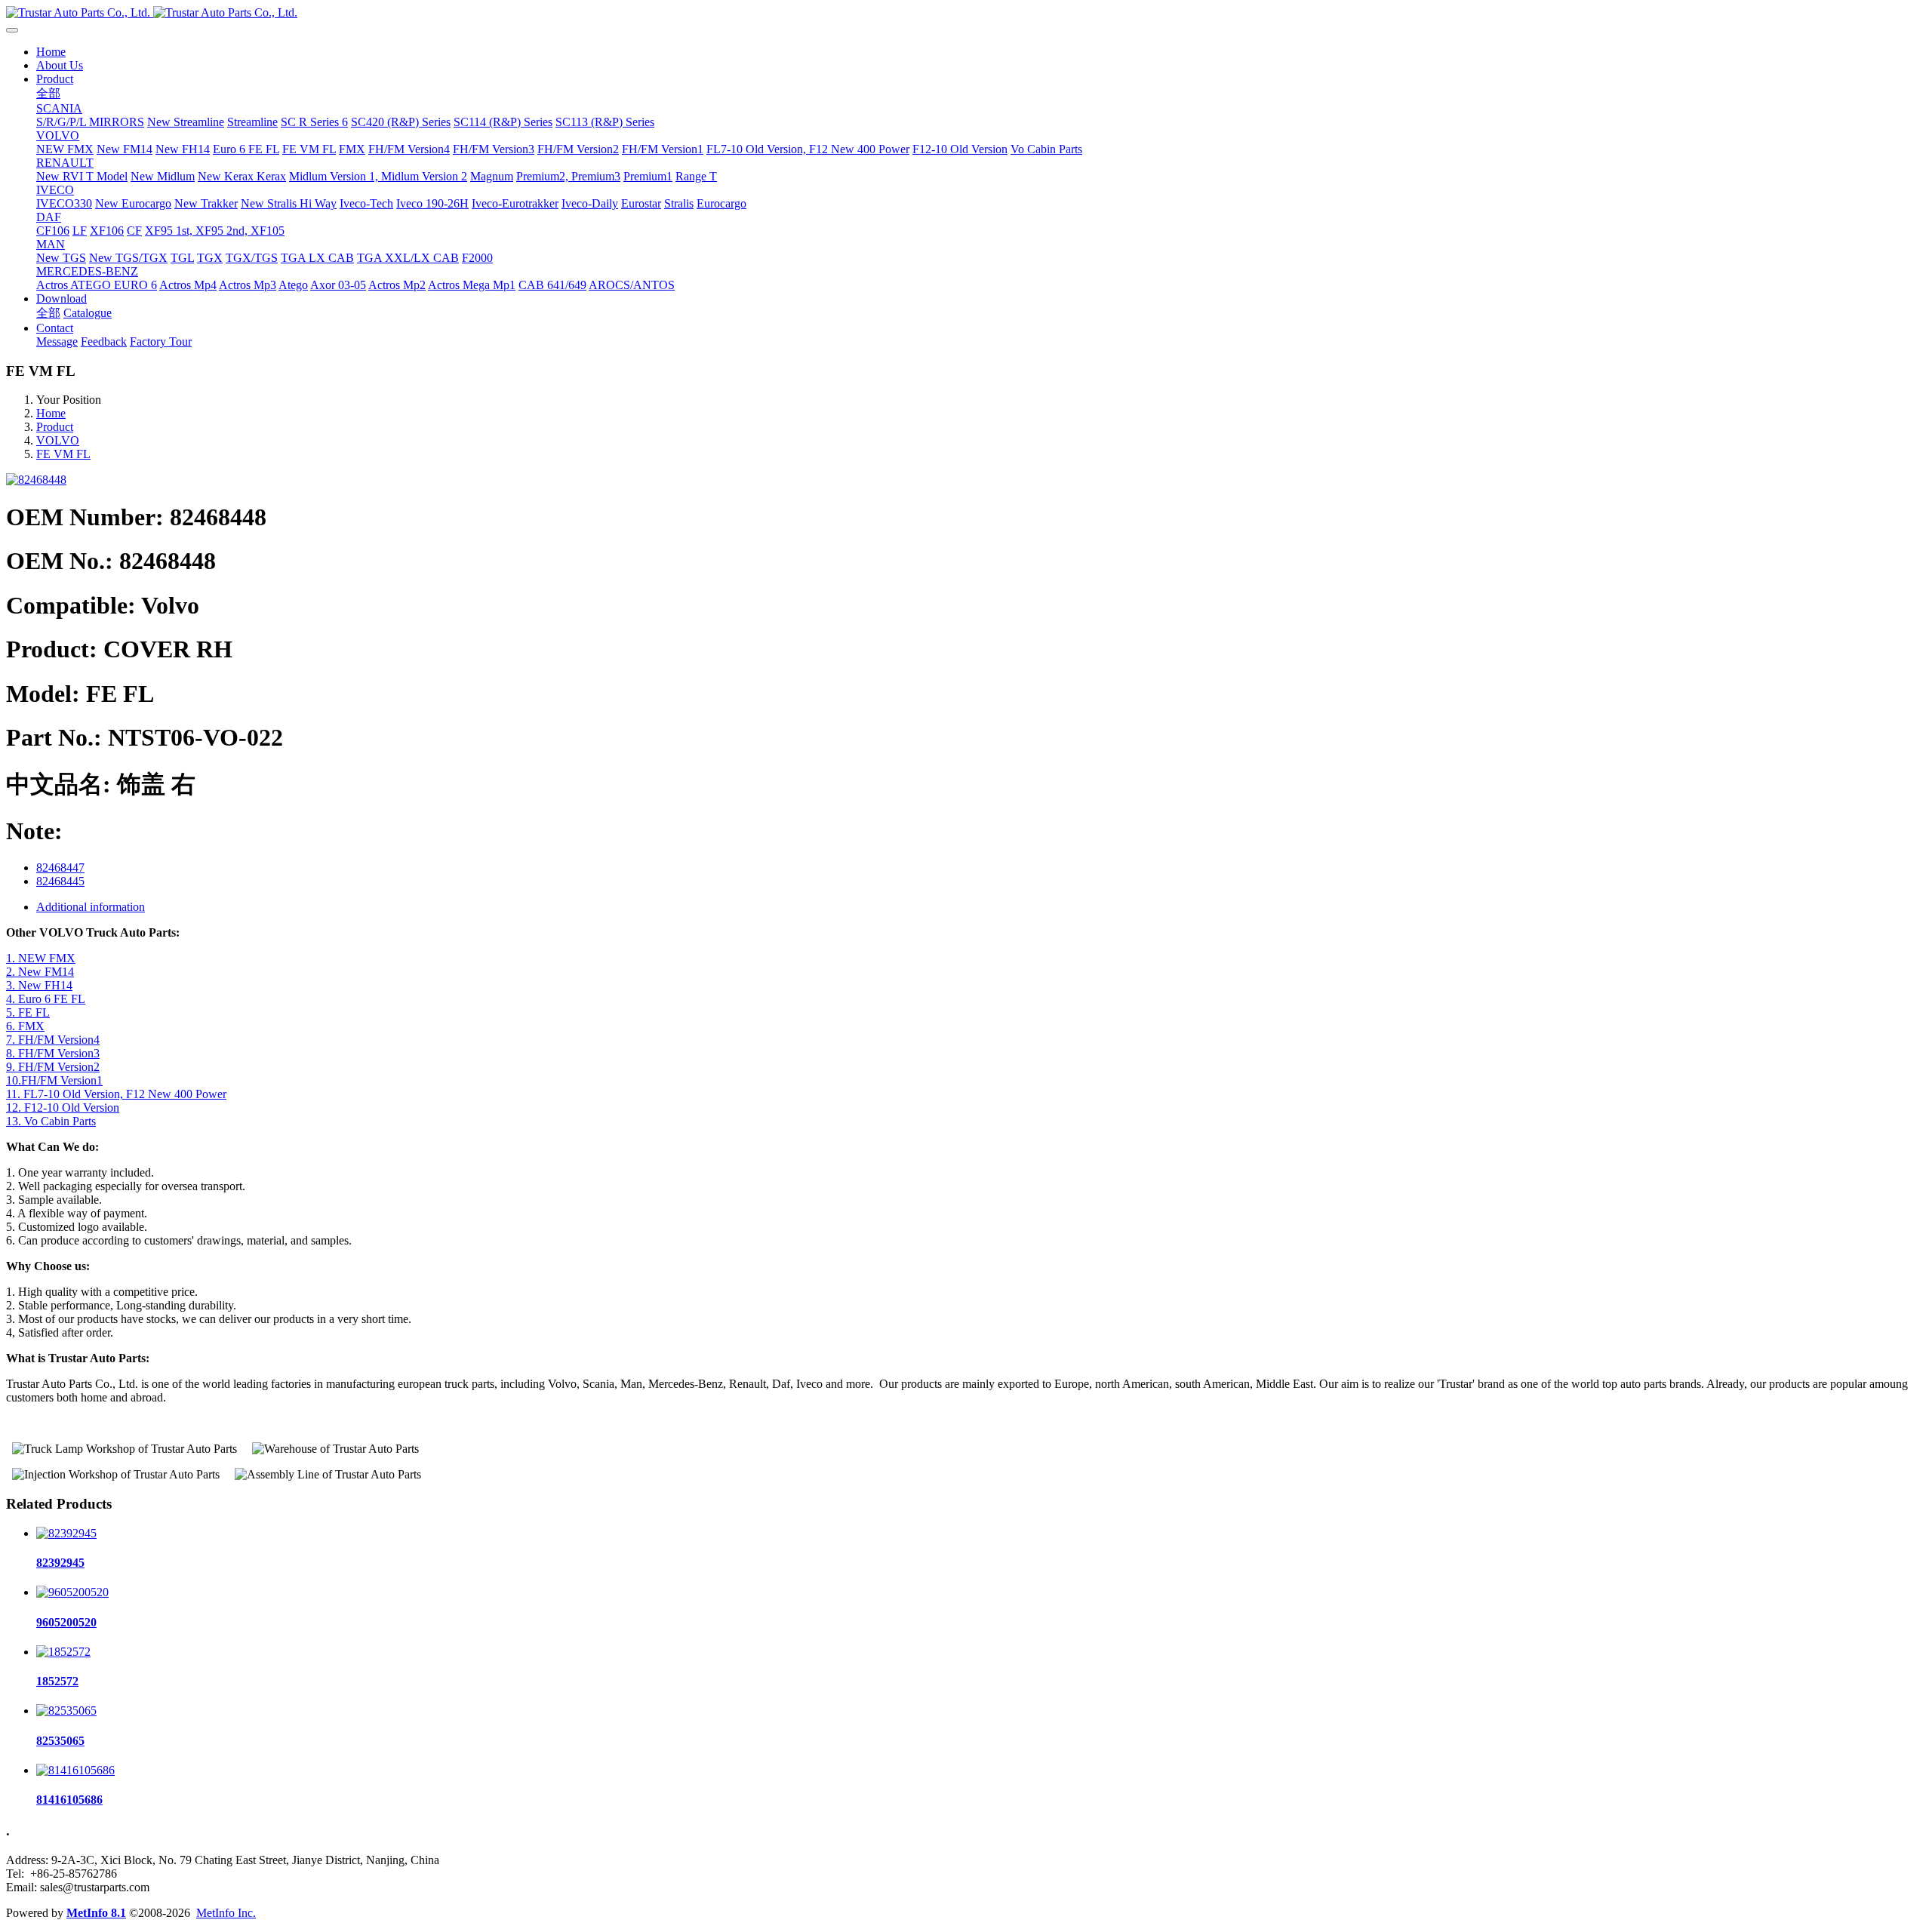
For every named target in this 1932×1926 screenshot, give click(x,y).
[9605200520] (72, 1592)
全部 (48, 93)
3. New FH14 (39, 985)
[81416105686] (75, 1770)
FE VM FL (63, 454)
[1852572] (63, 1651)
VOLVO (57, 440)
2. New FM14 (40, 971)
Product (54, 426)
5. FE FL (28, 1012)
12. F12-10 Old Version (62, 1107)
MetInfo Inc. (226, 1912)
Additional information (90, 906)
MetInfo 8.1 (96, 1912)
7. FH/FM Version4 (53, 1039)
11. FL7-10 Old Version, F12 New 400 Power (116, 1094)
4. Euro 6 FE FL (45, 998)
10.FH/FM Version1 (54, 1080)
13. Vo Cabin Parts (51, 1121)
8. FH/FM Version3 (53, 1053)
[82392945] (66, 1533)
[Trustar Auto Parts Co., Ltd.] (966, 13)
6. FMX (25, 1026)
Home (51, 51)
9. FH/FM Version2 (53, 1066)
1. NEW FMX (40, 958)
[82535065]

-- -- --

PROBLEM DETAILS:
The answer should be the complete listing, set down exactly, without pictures.

OUTPUT OF THE EXERCISE:
For every named target in this 1932×1926 screenshot, give click(x,y).
[9605200520] (72, 1592)
全部 (48, 93)
3. New FH14 (39, 985)
[81416105686] (75, 1770)
FE VM FL (63, 454)
[1852572] (63, 1651)
VOLVO (57, 440)
2. New FM14 (40, 971)
Product (54, 426)
5. FE FL (28, 1012)
12. F12-10 Old Version (62, 1107)
MetInfo Inc. (226, 1912)
Additional information (90, 906)
MetInfo 8.1 (96, 1912)
7. FH/FM Version4 (53, 1039)
11. FL7-10 Old Version, F12 New 400 Power (116, 1094)
4. Euro 6 FE FL (45, 998)
10.FH/FM Version1 (54, 1080)
13. Vo Cabin Parts (51, 1121)
8. FH/FM Version3 (53, 1053)
[82392945] (66, 1533)
[Trustar Auto Parts Co., Ltd.] (966, 13)
6. FMX (25, 1026)
Home (51, 51)
9. FH/FM Version2 (53, 1066)
1. NEW FMX (40, 958)
[82535065]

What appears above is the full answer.